▸ DATA FOR PROCESSING

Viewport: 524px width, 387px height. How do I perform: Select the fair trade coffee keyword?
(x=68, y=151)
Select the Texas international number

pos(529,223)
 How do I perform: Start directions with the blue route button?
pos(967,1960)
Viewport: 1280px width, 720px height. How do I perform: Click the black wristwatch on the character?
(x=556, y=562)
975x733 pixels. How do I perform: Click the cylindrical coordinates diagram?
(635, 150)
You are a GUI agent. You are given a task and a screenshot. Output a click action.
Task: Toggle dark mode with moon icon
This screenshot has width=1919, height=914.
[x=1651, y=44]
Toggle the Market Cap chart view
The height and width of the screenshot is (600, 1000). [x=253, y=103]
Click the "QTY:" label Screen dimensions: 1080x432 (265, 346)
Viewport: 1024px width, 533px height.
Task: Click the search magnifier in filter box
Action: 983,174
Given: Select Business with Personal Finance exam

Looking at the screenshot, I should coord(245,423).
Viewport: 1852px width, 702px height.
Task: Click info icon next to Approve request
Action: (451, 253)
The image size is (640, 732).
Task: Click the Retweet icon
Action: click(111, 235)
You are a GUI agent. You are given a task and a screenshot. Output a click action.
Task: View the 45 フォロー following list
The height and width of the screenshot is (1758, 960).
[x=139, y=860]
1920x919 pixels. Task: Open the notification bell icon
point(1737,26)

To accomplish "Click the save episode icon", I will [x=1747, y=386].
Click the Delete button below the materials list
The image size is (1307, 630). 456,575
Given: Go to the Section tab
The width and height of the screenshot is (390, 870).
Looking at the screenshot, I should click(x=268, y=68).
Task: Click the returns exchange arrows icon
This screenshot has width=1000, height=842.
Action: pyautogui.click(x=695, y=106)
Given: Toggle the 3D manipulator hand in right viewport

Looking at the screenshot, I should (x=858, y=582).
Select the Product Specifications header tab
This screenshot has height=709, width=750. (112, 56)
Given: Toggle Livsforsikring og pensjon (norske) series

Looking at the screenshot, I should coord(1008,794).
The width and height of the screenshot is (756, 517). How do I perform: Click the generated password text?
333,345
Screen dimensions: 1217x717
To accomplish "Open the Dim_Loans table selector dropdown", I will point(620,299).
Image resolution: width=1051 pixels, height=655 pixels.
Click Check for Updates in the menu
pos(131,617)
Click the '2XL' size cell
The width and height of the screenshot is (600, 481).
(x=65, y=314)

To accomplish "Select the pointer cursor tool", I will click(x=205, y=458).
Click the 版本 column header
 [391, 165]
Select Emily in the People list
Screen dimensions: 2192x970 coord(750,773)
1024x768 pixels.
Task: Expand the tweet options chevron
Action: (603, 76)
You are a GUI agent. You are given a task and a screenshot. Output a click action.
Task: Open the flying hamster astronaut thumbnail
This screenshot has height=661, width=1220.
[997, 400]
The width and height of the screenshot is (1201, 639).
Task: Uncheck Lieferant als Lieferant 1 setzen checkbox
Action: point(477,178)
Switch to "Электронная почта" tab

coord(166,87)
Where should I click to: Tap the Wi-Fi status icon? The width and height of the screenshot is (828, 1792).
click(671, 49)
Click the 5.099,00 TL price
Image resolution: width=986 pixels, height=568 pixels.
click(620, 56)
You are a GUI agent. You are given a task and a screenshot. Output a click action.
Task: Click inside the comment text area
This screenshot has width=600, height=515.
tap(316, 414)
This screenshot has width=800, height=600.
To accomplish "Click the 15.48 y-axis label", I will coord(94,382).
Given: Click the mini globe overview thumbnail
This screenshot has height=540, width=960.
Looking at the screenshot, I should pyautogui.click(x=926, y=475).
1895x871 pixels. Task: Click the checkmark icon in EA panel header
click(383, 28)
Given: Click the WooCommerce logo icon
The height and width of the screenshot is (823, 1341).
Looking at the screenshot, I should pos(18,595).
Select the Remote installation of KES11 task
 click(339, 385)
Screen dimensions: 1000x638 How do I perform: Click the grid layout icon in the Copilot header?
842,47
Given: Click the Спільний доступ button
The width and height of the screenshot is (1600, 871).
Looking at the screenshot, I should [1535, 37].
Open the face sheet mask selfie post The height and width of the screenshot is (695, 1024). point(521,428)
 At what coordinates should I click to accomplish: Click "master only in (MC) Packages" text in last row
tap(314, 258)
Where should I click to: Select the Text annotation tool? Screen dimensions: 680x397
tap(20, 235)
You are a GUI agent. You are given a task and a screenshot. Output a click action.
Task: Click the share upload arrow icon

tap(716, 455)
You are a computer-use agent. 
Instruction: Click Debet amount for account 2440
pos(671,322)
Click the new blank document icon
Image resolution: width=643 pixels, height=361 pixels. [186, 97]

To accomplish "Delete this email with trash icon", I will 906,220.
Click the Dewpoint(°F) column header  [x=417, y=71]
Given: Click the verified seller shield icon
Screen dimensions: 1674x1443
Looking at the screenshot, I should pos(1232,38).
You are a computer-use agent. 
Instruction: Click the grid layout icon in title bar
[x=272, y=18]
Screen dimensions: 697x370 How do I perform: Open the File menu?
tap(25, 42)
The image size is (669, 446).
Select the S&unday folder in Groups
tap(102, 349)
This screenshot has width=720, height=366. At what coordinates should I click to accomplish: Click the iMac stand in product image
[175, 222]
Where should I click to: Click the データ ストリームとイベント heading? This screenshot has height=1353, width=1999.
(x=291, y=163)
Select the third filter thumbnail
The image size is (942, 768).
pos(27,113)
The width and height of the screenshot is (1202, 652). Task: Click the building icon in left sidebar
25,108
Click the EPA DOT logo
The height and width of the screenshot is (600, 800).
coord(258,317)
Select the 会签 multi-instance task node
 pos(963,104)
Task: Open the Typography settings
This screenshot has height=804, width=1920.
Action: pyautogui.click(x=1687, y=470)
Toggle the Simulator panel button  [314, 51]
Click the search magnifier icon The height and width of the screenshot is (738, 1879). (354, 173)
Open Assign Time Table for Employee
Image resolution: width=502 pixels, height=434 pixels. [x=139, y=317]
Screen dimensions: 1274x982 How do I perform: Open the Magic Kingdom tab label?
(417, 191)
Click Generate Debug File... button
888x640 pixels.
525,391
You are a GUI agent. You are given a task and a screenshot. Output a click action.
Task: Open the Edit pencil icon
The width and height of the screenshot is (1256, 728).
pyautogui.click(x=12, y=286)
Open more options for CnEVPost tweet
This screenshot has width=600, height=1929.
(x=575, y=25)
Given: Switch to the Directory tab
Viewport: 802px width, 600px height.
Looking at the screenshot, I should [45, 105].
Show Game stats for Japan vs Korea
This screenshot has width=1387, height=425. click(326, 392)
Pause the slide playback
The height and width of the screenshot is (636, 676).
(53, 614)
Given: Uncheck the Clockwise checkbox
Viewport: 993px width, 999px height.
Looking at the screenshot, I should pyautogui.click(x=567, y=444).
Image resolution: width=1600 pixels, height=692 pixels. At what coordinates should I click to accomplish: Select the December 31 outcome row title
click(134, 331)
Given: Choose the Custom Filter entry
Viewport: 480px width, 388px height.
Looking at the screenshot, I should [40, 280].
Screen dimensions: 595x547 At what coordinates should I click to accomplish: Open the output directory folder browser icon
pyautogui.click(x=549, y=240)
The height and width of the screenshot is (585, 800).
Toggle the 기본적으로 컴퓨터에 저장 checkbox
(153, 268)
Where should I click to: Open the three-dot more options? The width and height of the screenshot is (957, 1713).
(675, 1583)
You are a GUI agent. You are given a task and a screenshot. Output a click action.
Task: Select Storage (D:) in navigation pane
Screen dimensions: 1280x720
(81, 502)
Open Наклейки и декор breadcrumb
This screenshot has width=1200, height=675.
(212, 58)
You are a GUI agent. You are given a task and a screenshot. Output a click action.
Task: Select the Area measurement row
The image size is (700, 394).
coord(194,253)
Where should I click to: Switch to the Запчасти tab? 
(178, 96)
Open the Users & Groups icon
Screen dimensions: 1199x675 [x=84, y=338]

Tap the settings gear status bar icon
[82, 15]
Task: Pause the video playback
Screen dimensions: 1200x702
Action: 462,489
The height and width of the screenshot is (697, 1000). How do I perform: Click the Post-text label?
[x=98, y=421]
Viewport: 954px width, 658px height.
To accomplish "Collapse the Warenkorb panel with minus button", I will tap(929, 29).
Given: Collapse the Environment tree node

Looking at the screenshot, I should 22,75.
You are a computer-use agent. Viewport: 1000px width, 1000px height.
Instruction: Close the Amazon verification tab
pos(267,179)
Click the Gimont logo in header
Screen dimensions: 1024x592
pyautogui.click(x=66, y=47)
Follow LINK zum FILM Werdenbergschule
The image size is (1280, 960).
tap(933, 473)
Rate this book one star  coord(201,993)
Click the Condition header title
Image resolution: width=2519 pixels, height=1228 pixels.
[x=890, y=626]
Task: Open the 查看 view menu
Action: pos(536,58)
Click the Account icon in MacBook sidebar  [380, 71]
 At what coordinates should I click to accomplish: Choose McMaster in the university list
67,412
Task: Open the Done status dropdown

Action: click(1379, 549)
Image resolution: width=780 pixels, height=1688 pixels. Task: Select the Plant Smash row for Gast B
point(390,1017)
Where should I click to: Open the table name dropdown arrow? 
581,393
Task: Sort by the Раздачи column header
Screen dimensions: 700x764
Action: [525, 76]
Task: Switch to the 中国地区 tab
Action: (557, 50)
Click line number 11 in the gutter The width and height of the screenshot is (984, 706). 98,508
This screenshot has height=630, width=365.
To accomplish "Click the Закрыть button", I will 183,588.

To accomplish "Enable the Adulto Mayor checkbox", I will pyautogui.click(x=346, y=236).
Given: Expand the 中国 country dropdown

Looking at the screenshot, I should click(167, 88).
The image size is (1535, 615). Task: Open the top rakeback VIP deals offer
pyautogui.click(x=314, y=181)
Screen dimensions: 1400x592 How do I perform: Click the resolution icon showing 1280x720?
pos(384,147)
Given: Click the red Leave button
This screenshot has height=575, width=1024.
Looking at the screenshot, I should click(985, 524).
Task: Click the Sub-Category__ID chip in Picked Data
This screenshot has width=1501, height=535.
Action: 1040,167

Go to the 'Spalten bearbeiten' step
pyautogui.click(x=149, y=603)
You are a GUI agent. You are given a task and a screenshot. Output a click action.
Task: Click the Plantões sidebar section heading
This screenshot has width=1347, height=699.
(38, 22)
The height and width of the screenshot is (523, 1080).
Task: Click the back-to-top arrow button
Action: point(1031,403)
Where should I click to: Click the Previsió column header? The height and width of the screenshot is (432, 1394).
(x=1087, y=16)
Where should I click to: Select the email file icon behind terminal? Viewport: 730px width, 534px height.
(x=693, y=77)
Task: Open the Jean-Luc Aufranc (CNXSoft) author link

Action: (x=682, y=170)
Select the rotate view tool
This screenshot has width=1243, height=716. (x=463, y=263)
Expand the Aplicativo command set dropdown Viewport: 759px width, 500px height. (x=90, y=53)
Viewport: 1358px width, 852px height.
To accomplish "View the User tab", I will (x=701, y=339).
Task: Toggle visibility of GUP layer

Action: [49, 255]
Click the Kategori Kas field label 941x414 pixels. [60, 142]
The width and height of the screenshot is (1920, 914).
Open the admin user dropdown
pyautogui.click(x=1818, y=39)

▸ WHAT IS BEING ASKED
Your reply must contain exactly the lines from the first line of the data through the line holding "Given: Go to the Section tab", and nothing more.

▸ WRITTEN SOLUTION
Viewport: 524px width, 387px height. How do I perform: Select the fair trade coffee keyword?
(x=68, y=151)
Select the Texas international number

pos(529,223)
 How do I perform: Start directions with the blue route button?
pos(967,1960)
Viewport: 1280px width, 720px height. How do I perform: Click the black wristwatch on the character?
(x=556, y=562)
975x733 pixels. How do I perform: Click the cylindrical coordinates diagram?
(635, 150)
You are a GUI agent. You are given a task and a screenshot. Output a click action.
Task: Toggle dark mode with moon icon
This screenshot has width=1919, height=914.
[x=1651, y=44]
Toggle the Market Cap chart view
The height and width of the screenshot is (600, 1000). [x=253, y=103]
Click the "QTY:" label Screen dimensions: 1080x432 (265, 346)
Viewport: 1024px width, 533px height.
Task: Click the search magnifier in filter box
Action: 983,174
Given: Select Business with Personal Finance exam

Looking at the screenshot, I should coord(245,423).
Viewport: 1852px width, 702px height.
Task: Click info icon next to Approve request
Action: (451, 253)
The image size is (640, 732).
Task: Click the Retweet icon
Action: click(111, 235)
You are a GUI agent. You are given a task and a screenshot. Output a click action.
Task: View the 45 フォロー following list
The height and width of the screenshot is (1758, 960).
[x=139, y=860]
1920x919 pixels. Task: Open the notification bell icon
point(1737,26)

To accomplish "Click the save episode icon", I will [x=1747, y=386].
Click the Delete button below the materials list
The image size is (1307, 630). 456,575
Given: Go to the Section tab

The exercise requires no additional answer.